Saturday, June 19, 2010

Preface

This book is going up on the blog as it is written, not in its final order. Hence the Preface comes here. This is probably a good thing.


Preface—
We are in part a product of our experience, which both informs and constrains us. We cannot escape this, and the harder we try the less free we become. This is true both individually and as a society. Our personal experience remains with us always, although organized not as a videotape, but as a narrative hung on our ideas of causality. The experience of society, as far as we know, is not passed on automatically, as happens with DNA. It apparently must be transmitted as information, and it too falls together on the basis of belief systems operative when the experience occurred. Social memory is constructed, not recorded. And it is transmitted via tradition. No one reads us quotations from the past as we are growing up. They impart the condensed version of that experience through their actions. By their deeds we know the past.

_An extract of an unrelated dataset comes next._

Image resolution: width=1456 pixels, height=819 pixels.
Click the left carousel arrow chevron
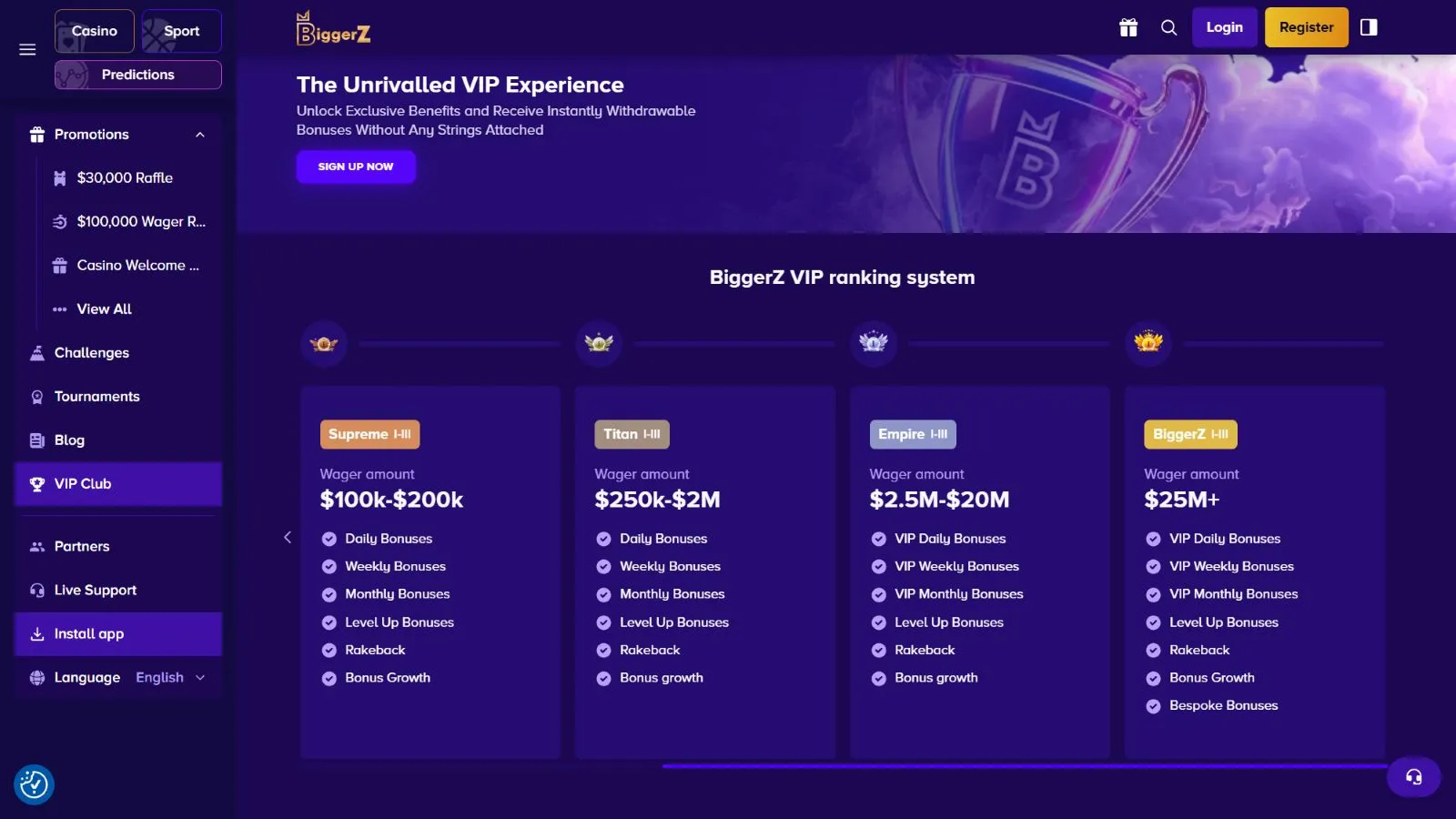point(288,537)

We are also, obviously, constructed of something, although no one seems to understand just what. We appear to be physical, mental, and perhaps spiritual beings. Neither is necessarily certain. People can explain the physical on the basis of mental and mental on the basis of physical, and most often they presume more than one component. Most of us today are dualists, followers of Descartes, who conceived of us as both mental and physical beings, somehow interrelated.

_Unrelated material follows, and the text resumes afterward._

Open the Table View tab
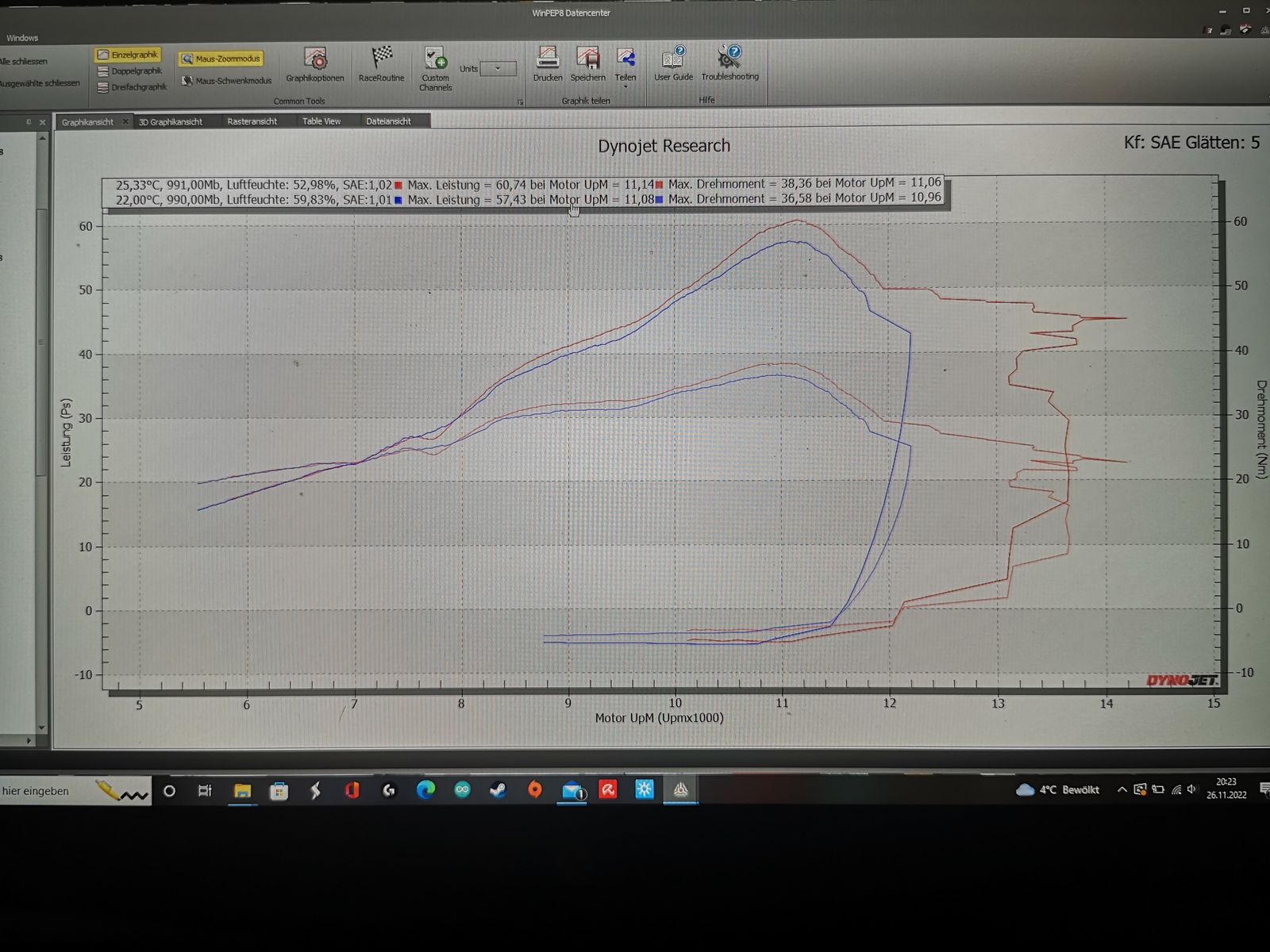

And then we are moving forward as societies and can understand to a degree that this happens on the basis of systems. Marxism sees it as all a result of the technology we employ. Sociologists make analogies to Darwin’s natural selection. But we function only in a society and the nature of the society determines the parameters of how we live. There are two (perhaps three) social choices: individualism, collectivism, and maybe theism (the question being whether theism is simply a form of collectivism). Unfortunately, people tend not toward dialogue on these systems. More often they are inclined to exterminate those not sharing their view. The crusades were conflicts about theology. The World Wars of the twentieth century, which somehow suddenly seem like ancient history, pitted socialism against capitalism. We had better get this right because our capacity individually is restrained by society, and our function individually will determine the fate of the planet. William Hocking, one of my favorite philosophers, feels that the doctrine of mutual nuclear destruction gives humanity a pause in its headlong rush to jump off a cliff. He thinks this respite is our last chance.

This book then is an attempt to help save the planet. The odds of success are long, although criticism will come not so much about improbability as about arrogance. But new ideas are never formed by committee. Individuals somewhere always think them up. So I am willing to risk the charge of arrogance, even impudence, on the chance that something in this book might prove useful. That, of course, is not certain, but for certain the solution will not be the product of a presidential commission. Government is about coercion, not creativity, thus we can expect interference rather than assistance from that quarter. And we appear to have run out of stone tablets. That leaves only us.

Hocking said that one does not ask if something is possible. One asks if it needs to be done and whether the finger of responsibility points in his/her direction. Of course this needs to be done, and somehow a finger seems to be pointing at me.

There need not be a conflict with a higher power here. In fact, I do not believe our task is possible without a belief in something greater than us. Without a God we have no fixed position. There is then no final cause, no absolute truth, and hence no meaning. Also, without a God we start to act like one ourselves, and in the process transform earth into hell. Yet we canot simply sit back and trust in a higher power. To do so would be to presume we are merely spectators, void of purpose and responsibility. That would be a waste of a perfectly good design. There is no conflict between “praising the Lord and passing the ammunition”. So let’s do it.